> READING TEXT:
Ask HN: Advice on single-member LLC for consulting or SaaS business? - elamje
Disclaimer: I will not, and you should not, use information in this thread to make decisions. This only serves a starting point for getting information, not a replacement for, legal and tax advice.<p>With that out of the way, how do you, as a single-member LLC run your SaaS or consulting business? I’m trying to compile information on how to bill clients (give EIN or SSN), how to do accounting, or any crucial tips you have for running a software related LLC.<p>Any and all tips are appreciated!
======
davismwfl
A lot depends on the state in which the LLC is formed and in which state are
you operating. For example, single member LLC's in some states are not as
protected as a multi-member (or standard corporations C or S), but in other
states they are equal. In IRS terms generally they are no different, but the
operating agreement is critical.

> DATA BLOCK:
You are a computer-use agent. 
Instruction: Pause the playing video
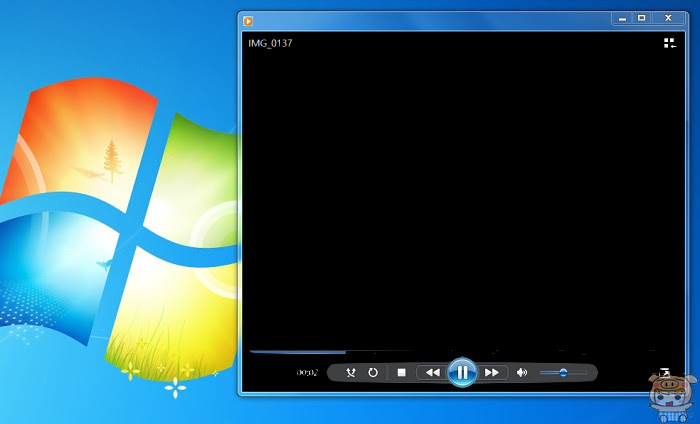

> SET EXERCISE A: In the Hacker News thread on single-member LLCs, which document does davismwfl call critical?
> SET EXERCISE B: From the Hacker News thread on single-member LLCs, quote the stretch from "Ask HN: Advice" through "tips are appreciated!".

> TASK SOLUTION A: The operating agreement.

> TASK SOLUTION B:
Ask HN: Advice on single-member LLC for consulting or SaaS business? - elamje
Disclaimer: I will not, and you should not, use information in this thread to make decisions. This only serves a starting point for getting information, not a replacement for, legal and tax advice.<p>With that out of the way, how do you, as a single-member LLC run your SaaS or consulting business? I’m trying to compile information on how to bill clients (give EIN or SSN), how to do accounting, or any crucial tips you have for running a software related LLC.<p>Any and all tips are appreciated!